ACTIVITY -> Reproduce each entry below exactly, without omitting any.

Stored data entries ->
*-*-*
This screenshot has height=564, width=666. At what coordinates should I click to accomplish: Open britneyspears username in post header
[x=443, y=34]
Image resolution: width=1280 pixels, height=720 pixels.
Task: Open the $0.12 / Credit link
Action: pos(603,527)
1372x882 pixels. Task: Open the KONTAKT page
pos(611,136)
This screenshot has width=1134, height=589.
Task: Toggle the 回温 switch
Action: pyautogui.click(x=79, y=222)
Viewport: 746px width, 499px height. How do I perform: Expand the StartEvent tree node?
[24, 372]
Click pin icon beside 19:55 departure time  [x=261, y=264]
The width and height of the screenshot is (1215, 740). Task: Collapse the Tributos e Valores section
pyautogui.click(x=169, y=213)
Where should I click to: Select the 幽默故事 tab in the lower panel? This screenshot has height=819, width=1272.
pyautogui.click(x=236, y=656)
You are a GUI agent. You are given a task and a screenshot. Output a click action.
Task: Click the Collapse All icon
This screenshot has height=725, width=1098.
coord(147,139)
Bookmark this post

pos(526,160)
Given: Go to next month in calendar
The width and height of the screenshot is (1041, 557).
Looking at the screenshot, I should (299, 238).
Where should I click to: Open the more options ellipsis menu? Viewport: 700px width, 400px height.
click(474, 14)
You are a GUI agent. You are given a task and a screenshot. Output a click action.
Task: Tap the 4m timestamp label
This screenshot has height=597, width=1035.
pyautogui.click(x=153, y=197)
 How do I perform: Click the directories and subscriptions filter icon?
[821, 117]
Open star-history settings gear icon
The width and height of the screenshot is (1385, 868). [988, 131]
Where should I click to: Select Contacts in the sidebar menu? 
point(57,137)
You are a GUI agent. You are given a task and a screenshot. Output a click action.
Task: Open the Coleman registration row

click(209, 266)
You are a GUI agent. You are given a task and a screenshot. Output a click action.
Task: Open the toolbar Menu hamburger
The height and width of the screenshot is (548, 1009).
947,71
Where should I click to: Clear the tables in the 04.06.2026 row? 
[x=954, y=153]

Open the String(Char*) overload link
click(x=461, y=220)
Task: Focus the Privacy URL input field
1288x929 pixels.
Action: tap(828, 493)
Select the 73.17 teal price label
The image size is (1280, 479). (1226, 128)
*-*-*
EXERCISE RESULT ->
This screenshot has height=564, width=666. At what coordinates should I click to accomplish: Open britneyspears username in post header
[x=443, y=34]
Image resolution: width=1280 pixels, height=720 pixels.
Task: Open the $0.12 / Credit link
Action: pos(603,527)
1372x882 pixels. Task: Open the KONTAKT page
pos(611,136)
This screenshot has width=1134, height=589.
Task: Toggle the 回温 switch
Action: pyautogui.click(x=79, y=222)
Viewport: 746px width, 499px height. How do I perform: Expand the StartEvent tree node?
[24, 372]
Click pin icon beside 19:55 departure time  [x=261, y=264]
The width and height of the screenshot is (1215, 740). Task: Collapse the Tributos e Valores section
pyautogui.click(x=169, y=213)
Where should I click to: Select the 幽默故事 tab in the lower panel? This screenshot has height=819, width=1272.
pyautogui.click(x=236, y=656)
You are a GUI agent. You are given a task and a screenshot. Output a click action.
Task: Click the Collapse All icon
This screenshot has height=725, width=1098.
coord(147,139)
Bookmark this post

pos(526,160)
Given: Go to next month in calendar
The width and height of the screenshot is (1041, 557).
Looking at the screenshot, I should (299, 238).
Where should I click to: Open the more options ellipsis menu? Viewport: 700px width, 400px height.
click(474, 14)
You are a GUI agent. You are given a task and a screenshot. Output a click action.
Task: Tap the 4m timestamp label
This screenshot has height=597, width=1035.
pyautogui.click(x=153, y=197)
 How do I perform: Click the directories and subscriptions filter icon?
[821, 117]
Open star-history settings gear icon
The width and height of the screenshot is (1385, 868). [988, 131]
Where should I click to: Select Contacts in the sidebar menu? 
point(57,137)
You are a GUI agent. You are given a task and a screenshot. Output a click action.
Task: Open the Coleman registration row

click(209, 266)
You are a GUI agent. You are given a task and a screenshot. Output a click action.
Task: Open the toolbar Menu hamburger
The height and width of the screenshot is (548, 1009).
947,71
Where should I click to: Clear the tables in the 04.06.2026 row? 
[x=954, y=153]

Open the String(Char*) overload link
click(x=461, y=220)
Task: Focus the Privacy URL input field
1288x929 pixels.
Action: tap(828, 493)
Select the 73.17 teal price label
The image size is (1280, 479). (1226, 128)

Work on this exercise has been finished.